I personally love three of these large scale installations. The first is called Crossing the Rubicon and it consists of 35 figures walking towards an underwater wall. As the artist states, “The wall, which is part industrial, part organic, stretches 30 meters long and 4 meters high and contains a single rectangular doorway at its center. The wall is intended to be a monument to absurdity, a dysfunctional barrier in the middle of a vast fluid, three-dimensional space, which can be bypassed in any direction. It emphasizes that the notions of ownership and territories are irrelevant to the natural world. In times of increasing patriotism and protectionism the wall aims to remind us that we cannot segregate our oceans, air, climate or wildlife as we do our land and possessions. We forget we are all an integral part of a living system at our peril.
“To cross the Rubicon is to pass a point of no return. The work aims to mark 2017 as a pivotal moment, a line in the sand and reminder that our world’s oceans and climate are changing and we need to take urgent action before its too late.”
The second installation I really like is the one called Portal.
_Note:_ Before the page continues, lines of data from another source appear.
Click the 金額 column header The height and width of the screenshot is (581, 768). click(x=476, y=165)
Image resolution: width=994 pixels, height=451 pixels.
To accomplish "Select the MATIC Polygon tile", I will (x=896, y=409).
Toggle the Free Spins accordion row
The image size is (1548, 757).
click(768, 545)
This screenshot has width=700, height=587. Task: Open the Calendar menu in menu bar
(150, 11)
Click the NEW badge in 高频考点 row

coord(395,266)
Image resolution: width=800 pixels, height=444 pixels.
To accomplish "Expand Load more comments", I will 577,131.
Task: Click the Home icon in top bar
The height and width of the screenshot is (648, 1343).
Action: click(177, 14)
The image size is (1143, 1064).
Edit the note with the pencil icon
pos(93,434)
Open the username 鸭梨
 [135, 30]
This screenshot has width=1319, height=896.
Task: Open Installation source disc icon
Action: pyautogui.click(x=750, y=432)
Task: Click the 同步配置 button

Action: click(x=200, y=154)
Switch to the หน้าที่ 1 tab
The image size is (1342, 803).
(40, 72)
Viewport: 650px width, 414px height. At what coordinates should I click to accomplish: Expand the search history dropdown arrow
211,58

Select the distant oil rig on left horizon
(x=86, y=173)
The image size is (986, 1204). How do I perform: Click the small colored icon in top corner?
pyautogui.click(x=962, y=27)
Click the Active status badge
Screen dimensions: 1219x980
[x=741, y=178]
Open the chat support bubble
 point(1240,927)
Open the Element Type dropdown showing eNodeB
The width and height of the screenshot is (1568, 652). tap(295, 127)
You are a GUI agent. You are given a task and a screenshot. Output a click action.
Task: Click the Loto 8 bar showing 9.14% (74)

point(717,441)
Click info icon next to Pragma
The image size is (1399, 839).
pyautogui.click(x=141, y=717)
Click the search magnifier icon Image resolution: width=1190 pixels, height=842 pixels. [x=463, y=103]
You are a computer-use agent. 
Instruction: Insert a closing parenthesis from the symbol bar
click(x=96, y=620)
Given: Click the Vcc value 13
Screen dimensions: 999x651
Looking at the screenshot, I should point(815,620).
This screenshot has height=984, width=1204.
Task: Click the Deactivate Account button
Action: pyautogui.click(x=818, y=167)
A hybrid animal/human sculpture looks into a large square mirror, which reflects the moving surface of the ocean. The diver becomes a part of the artwork. It’s intended to portray water within water, an interface or looking glass into another world.
The third last one I enjoyed is The Human Gyre, which consists of over 200 life-size figurative works creating a vast circular formation or gyre. “The artistic installation reminds us that we have evolved from marine life, and are all subject to the movements and will of the ocean,” the artist states. “The piece embodies our naked vulnerability to its inherent power, and our fragility in the face of its cycles and immense force. It provides the oxygen we breathe, it regulates our climate and it provides a vital source of nutrition to millions of people.”